> _Texto_
+++

De cómo Miguel Delibes se perdió 4 veces en el camino de Brno a Ostrava
En el año de su centenario reconstruimos los pasos de Miguel Delibes por Praga y Brno en su visita a Chequia durante la histórica Primavera de Praga de 1968.
Por: Colaborador invitado
Publicado: Noviembre 24, 2020
¿Cómo es posible que Miguel Delibes se perdiera 4 veces en los 160 kilómetros que hay ente Brno y Ostrava? Para averiguarlo, primero habrá que saber qué es lo que hacía en esas ciudades checas el escritor vallisoletano que en 2020 hubiera cumplido 100 años; el autor que acercó el campo castellano a dos o tres generaciones de lectores, entre ‘El camino’ (1950) y ‘El hereje’ (1998); el eterno candidato a un Nobel de Literatura que al final sería para el otro nobelizable español de su generación, Camilo José Cela.
Miguel Delibes escondía su cosmopolitismo espiritual de intelectual que no quería serlo debajo de una boina y rescataba al hombre del campo cuando eso no era nada mainstream. Por eso, hay una porción grande de lectores de ‘El camino’ que sólo se lo imaginan saliendo al campo a cazar, no muy lejos de su casa de Sedano (Burgos) o de su céntrico piso de Valladolid. Pero esta es sólo la mitad del retrato de un escritor curioso que viajó cuanto pudo por Europa y por América y que estuvo en República Checa en la fecha clave de 1968. Lo contó en el libro, ‘La primavera de Praga’, en parte análisis político y en parte crónica de viaje, pero sobre todo un humanísimo “homenaje al sufrido y heroico pueblo checoslovaco y a cuantos pueblos, a lo largo de la historia, vieron sus voces sofocadas por el inhumano argumento de la fuerza”. Las universidades de Praga y Brno le habían invitado junto a su mujer, Ángeles Castro, a dar unas charlas sobre la literatura española del momento. Ambos aprovecharon para conocer un país prácticamente inaccesible para el viajero español de entonces.

+++

> _Registros dados_
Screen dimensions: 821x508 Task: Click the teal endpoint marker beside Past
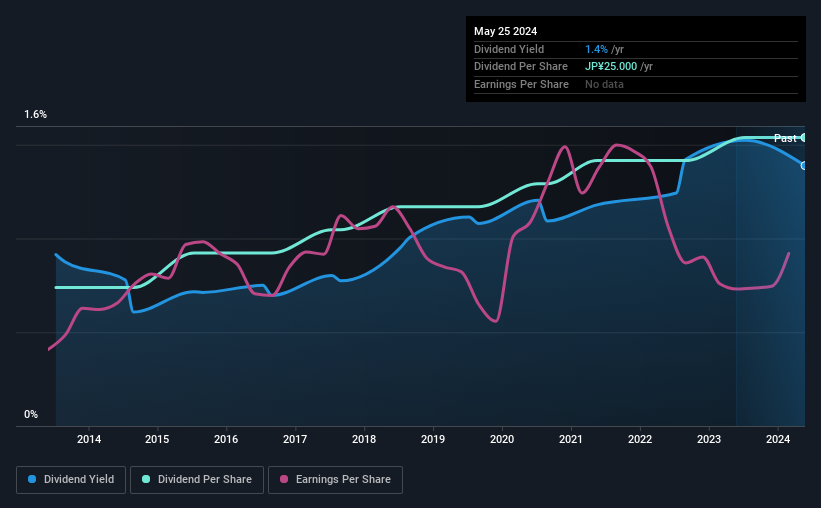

+++

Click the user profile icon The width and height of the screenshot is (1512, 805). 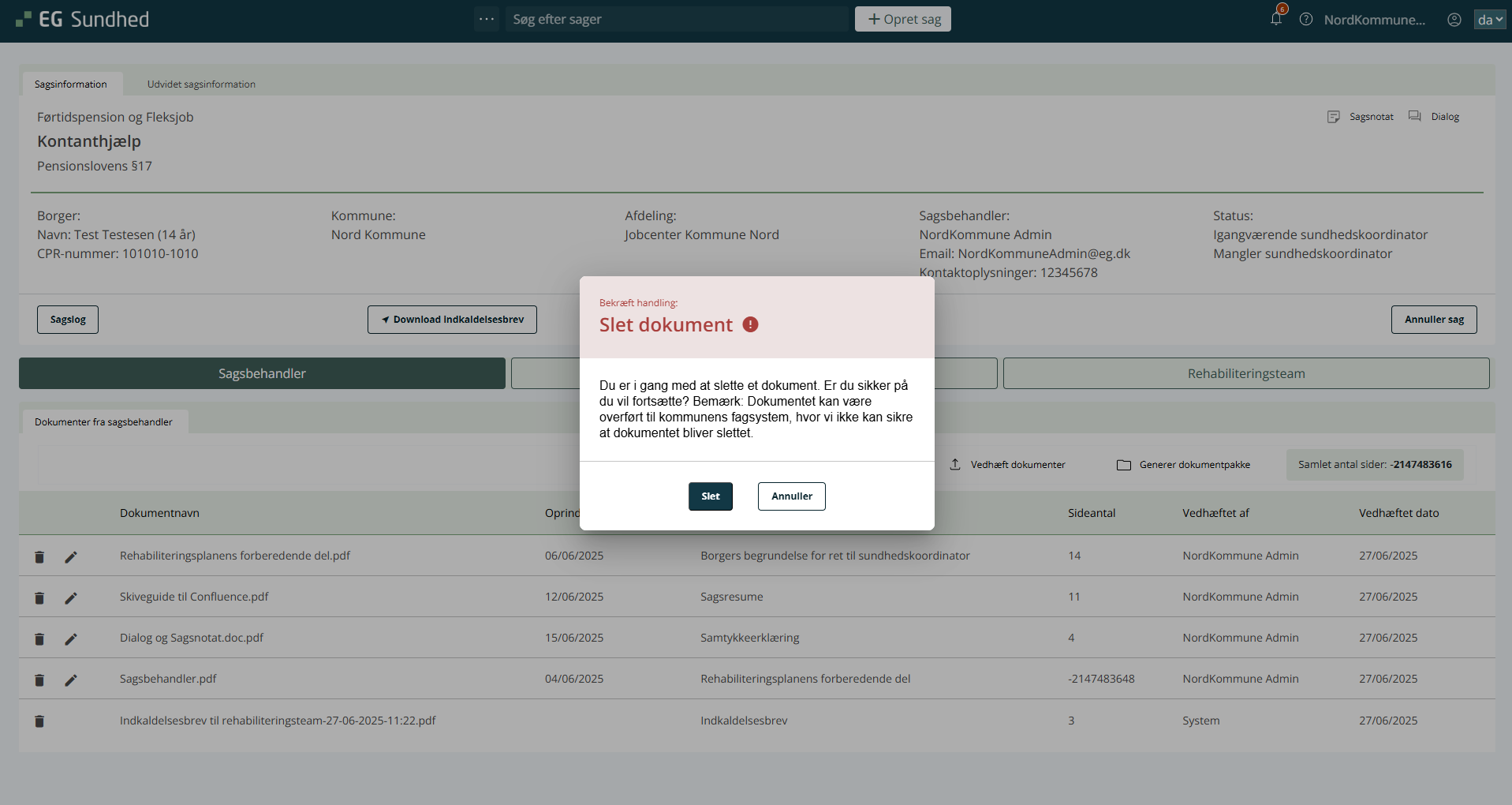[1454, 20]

+++

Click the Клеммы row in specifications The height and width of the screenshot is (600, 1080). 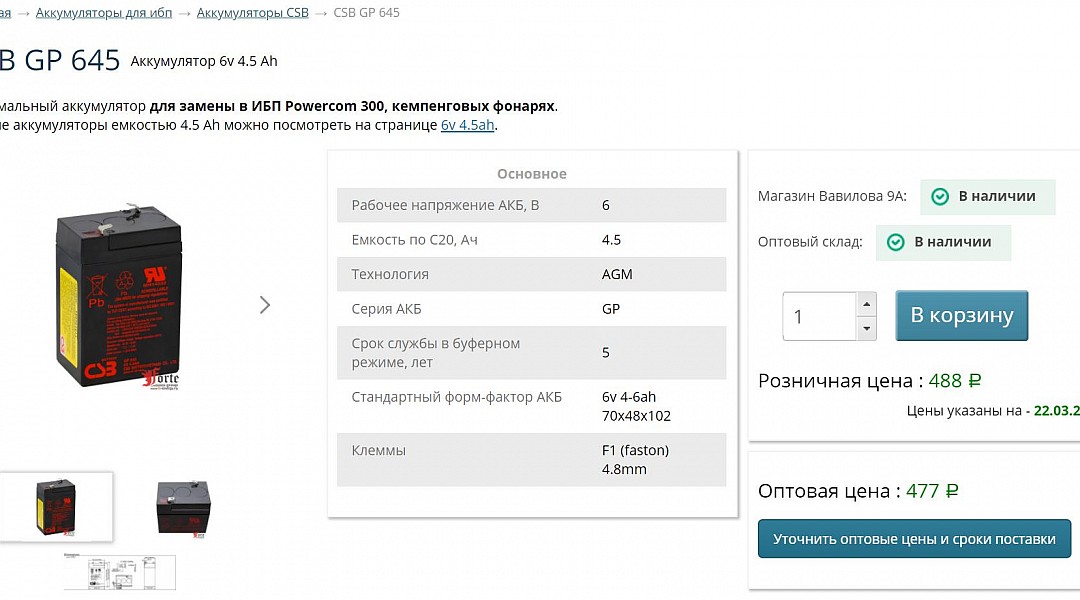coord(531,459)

+++

> _Lista de tareas_
[A] Toma el texto sobre Miguel Delibes y copia el fragmento que arranca en "De cómo Miguel" y acaba en "Camilo José Cela.", sustituyendo "Brno" por "Olomouc".
[B] Según el texto sobre Miguel Delibes, ¿con quién le invitaron las universidades de Praga y Brno a dar unas charlas?
[C] Enumera todos los libros de Miguel Delibes que se citan por su título en el texto sobre el escritor.

> _Respuestas finales_
[A]
De cómo Miguel Delibes se perdió 4 veces en el camino de Olomouc a Ostrava
En el año de su centenario reconstruimos los pasos de Miguel Delibes por Praga y Olomouc en su visita a Chequia durante la histórica Primavera de Praga de 1968.
Por: Colaborador invitado
Publicado: Noviembre 24, 2020
¿Cómo es posible que Miguel Delibes se perdiera 4 veces en los 160 kilómetros que hay ente Olomouc y Ostrava? Para averiguarlo, primero habrá que saber qué es lo que hacía en esas ciudades checas el escritor vallisoletano que en 2020 hubiera cumplido 100 años; el autor que acercó el campo castellano a dos o tres generaciones de lectores, entre ‘El camino’ (1950) y ‘El hereje’ (1998); el eterno candidato a un Nobel de Literatura que al final sería para el otro nobelizable español de su generación, Camilo José Cela.

[B] Con su mujer, Ángeles Castro.

[C]
- 'El camino'
- 'El hereje'
- 'La primavera de Praga'